● **Requirement**: Could you write out the data that follows, exactly and in full?

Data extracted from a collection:
......

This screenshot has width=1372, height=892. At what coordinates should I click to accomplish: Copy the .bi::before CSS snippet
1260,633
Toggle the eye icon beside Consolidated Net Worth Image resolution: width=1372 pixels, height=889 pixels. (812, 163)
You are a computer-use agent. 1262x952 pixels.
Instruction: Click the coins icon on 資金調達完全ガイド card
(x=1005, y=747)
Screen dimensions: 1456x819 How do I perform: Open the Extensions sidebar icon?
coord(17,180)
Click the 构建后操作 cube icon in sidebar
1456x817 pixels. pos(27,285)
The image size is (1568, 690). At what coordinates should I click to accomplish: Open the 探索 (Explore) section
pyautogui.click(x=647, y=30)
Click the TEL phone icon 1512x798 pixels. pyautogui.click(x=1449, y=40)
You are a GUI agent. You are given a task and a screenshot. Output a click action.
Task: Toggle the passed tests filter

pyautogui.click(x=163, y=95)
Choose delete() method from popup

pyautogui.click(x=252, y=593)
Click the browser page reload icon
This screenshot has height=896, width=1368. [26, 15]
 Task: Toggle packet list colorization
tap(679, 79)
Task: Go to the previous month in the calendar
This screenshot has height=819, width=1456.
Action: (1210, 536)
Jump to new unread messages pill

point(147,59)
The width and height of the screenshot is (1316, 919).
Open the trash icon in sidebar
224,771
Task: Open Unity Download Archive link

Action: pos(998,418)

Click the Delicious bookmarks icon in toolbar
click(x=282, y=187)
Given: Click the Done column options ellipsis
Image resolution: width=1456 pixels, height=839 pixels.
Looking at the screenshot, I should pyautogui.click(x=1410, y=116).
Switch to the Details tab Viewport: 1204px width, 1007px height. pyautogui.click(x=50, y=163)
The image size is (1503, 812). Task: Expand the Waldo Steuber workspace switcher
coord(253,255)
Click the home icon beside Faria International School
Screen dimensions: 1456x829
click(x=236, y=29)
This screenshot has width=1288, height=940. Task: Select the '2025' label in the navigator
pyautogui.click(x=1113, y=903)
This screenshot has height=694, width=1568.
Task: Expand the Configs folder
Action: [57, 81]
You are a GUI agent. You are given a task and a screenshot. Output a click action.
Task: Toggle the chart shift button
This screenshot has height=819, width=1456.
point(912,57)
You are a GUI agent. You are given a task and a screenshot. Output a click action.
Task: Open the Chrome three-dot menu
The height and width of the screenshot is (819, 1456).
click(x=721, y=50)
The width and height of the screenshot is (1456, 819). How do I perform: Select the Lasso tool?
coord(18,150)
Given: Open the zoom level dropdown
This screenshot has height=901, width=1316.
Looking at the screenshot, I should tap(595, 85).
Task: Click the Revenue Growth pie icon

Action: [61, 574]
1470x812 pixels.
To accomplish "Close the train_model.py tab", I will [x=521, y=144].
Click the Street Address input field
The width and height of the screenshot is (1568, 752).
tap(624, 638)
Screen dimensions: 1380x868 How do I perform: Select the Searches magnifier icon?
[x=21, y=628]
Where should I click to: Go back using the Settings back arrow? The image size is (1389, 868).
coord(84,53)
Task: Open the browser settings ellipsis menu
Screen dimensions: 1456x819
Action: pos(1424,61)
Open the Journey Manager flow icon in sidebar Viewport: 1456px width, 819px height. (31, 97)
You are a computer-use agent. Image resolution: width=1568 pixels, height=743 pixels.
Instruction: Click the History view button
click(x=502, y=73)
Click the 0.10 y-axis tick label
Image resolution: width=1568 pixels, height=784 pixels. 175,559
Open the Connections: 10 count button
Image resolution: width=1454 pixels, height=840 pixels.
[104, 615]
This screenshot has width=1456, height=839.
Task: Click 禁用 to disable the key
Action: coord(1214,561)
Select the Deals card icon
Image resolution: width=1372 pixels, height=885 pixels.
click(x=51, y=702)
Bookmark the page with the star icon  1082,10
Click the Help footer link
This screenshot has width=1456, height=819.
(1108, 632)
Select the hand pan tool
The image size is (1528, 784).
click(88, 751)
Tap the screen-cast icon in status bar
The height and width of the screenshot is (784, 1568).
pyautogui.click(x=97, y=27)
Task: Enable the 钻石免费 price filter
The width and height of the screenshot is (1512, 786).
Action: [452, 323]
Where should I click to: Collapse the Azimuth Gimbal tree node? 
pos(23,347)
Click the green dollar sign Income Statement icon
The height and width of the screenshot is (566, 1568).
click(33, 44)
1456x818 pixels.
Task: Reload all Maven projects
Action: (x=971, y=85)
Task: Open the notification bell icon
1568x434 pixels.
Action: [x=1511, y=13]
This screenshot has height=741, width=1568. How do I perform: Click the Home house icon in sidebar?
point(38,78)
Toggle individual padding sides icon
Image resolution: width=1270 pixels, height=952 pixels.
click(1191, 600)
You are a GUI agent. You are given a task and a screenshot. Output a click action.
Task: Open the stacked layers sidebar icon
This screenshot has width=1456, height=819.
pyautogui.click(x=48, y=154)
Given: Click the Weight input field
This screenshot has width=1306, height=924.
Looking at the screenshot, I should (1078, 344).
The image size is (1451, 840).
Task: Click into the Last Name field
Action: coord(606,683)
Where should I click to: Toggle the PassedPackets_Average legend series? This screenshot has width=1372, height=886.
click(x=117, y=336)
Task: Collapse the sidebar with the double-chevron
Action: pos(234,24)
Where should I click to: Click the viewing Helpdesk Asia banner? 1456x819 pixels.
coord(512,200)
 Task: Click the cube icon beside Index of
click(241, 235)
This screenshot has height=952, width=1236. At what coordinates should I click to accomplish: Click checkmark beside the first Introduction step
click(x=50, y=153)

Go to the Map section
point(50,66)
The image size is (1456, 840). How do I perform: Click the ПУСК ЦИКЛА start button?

......

● **Task solution**:
This screenshot has width=1372, height=892. At what coordinates should I click to accomplish: Copy the .bi::before CSS snippet
1260,633
Toggle the eye icon beside Consolidated Net Worth Image resolution: width=1372 pixels, height=889 pixels. (812, 163)
You are a computer-use agent. 1262x952 pixels.
Instruction: Click the coins icon on 資金調達完全ガイド card
(x=1005, y=747)
Screen dimensions: 1456x819 How do I perform: Open the Extensions sidebar icon?
coord(17,180)
Click the 构建后操作 cube icon in sidebar
1456x817 pixels. pos(27,285)
The image size is (1568, 690). At what coordinates should I click to accomplish: Open the 探索 (Explore) section
pyautogui.click(x=647, y=30)
Click the TEL phone icon 1512x798 pixels. pyautogui.click(x=1449, y=40)
You are a GUI agent. You are given a task and a screenshot. Output a click action.
Task: Toggle the passed tests filter

pyautogui.click(x=163, y=95)
Choose delete() method from popup

pyautogui.click(x=252, y=593)
Click the browser page reload icon
This screenshot has height=896, width=1368. [26, 15]
 Task: Toggle packet list colorization
tap(679, 79)
Task: Go to the previous month in the calendar
This screenshot has height=819, width=1456.
Action: (1210, 536)
Jump to new unread messages pill

point(147,59)
The width and height of the screenshot is (1316, 919).
Open the trash icon in sidebar
224,771
Task: Open Unity Download Archive link

Action: pos(998,418)

Click the Delicious bookmarks icon in toolbar
click(x=282, y=187)
Given: Click the Done column options ellipsis
Image resolution: width=1456 pixels, height=839 pixels.
Looking at the screenshot, I should pyautogui.click(x=1410, y=116).
Switch to the Details tab Viewport: 1204px width, 1007px height. pyautogui.click(x=50, y=163)
The image size is (1503, 812). Task: Expand the Waldo Steuber workspace switcher
coord(253,255)
Click the home icon beside Faria International School
Screen dimensions: 1456x829
click(x=236, y=29)
This screenshot has width=1288, height=940. Task: Select the '2025' label in the navigator
pyautogui.click(x=1113, y=903)
This screenshot has height=694, width=1568.
Task: Expand the Configs folder
Action: [57, 81]
You are a GUI agent. You are given a task and a screenshot. Output a click action.
Task: Toggle the chart shift button
This screenshot has height=819, width=1456.
point(912,57)
You are a GUI agent. You are given a task and a screenshot. Output a click action.
Task: Open the Chrome three-dot menu
The height and width of the screenshot is (819, 1456).
click(x=721, y=50)
The width and height of the screenshot is (1456, 819). How do I perform: Select the Lasso tool?
coord(18,150)
Given: Open the zoom level dropdown
This screenshot has height=901, width=1316.
Looking at the screenshot, I should tap(595, 85).
Task: Click the Revenue Growth pie icon

Action: [61, 574]
1470x812 pixels.
To accomplish "Close the train_model.py tab", I will [x=521, y=144].
Click the Street Address input field
The width and height of the screenshot is (1568, 752).
tap(624, 638)
Screen dimensions: 1380x868 How do I perform: Select the Searches magnifier icon?
[x=21, y=628]
Where should I click to: Go back using the Settings back arrow? The image size is (1389, 868).
coord(84,53)
Task: Open the browser settings ellipsis menu
Screen dimensions: 1456x819
Action: pos(1424,61)
Open the Journey Manager flow icon in sidebar Viewport: 1456px width, 819px height. (31, 97)
You are a computer-use agent. Image resolution: width=1568 pixels, height=743 pixels.
Instruction: Click the History view button
click(x=502, y=73)
Click the 0.10 y-axis tick label
Image resolution: width=1568 pixels, height=784 pixels. 175,559
Open the Connections: 10 count button
Image resolution: width=1454 pixels, height=840 pixels.
[104, 615]
This screenshot has width=1456, height=839.
Task: Click 禁用 to disable the key
Action: coord(1214,561)
Select the Deals card icon
Image resolution: width=1372 pixels, height=885 pixels.
click(x=51, y=702)
Bookmark the page with the star icon  1082,10
Click the Help footer link
This screenshot has width=1456, height=819.
(1108, 632)
Select the hand pan tool
The image size is (1528, 784).
click(88, 751)
Tap the screen-cast icon in status bar
The height and width of the screenshot is (784, 1568).
pyautogui.click(x=97, y=27)
Task: Enable the 钻石免费 price filter
The width and height of the screenshot is (1512, 786).
Action: [452, 323]
Where should I click to: Collapse the Azimuth Gimbal tree node? 
pos(23,347)
Click the green dollar sign Income Statement icon
The height and width of the screenshot is (566, 1568).
click(33, 44)
1456x818 pixels.
Task: Reload all Maven projects
Action: (x=971, y=85)
Task: Open the notification bell icon
1568x434 pixels.
Action: [x=1511, y=13]
This screenshot has height=741, width=1568. How do I perform: Click the Home house icon in sidebar?
point(38,78)
Toggle individual padding sides icon
Image resolution: width=1270 pixels, height=952 pixels.
click(1191, 600)
You are a GUI agent. You are given a task and a screenshot. Output a click action.
Task: Open the stacked layers sidebar icon
This screenshot has width=1456, height=819.
pyautogui.click(x=48, y=154)
Given: Click the Weight input field
This screenshot has width=1306, height=924.
Looking at the screenshot, I should (1078, 344).
The image size is (1451, 840).
Task: Click into the Last Name field
Action: coord(606,683)
Where should I click to: Toggle the PassedPackets_Average legend series? This screenshot has width=1372, height=886.
click(x=117, y=336)
Task: Collapse the sidebar with the double-chevron
Action: pos(234,24)
Where should I click to: Click the viewing Helpdesk Asia banner? 1456x819 pixels.
coord(512,200)
 Task: Click the cube icon beside Index of
click(241, 235)
This screenshot has height=952, width=1236. At what coordinates should I click to accomplish: Click checkmark beside the first Introduction step
click(x=50, y=153)

Go to the Map section
point(50,66)
The image size is (1456, 840). How do I perform: Click the ПУСК ЦИКЛА start button?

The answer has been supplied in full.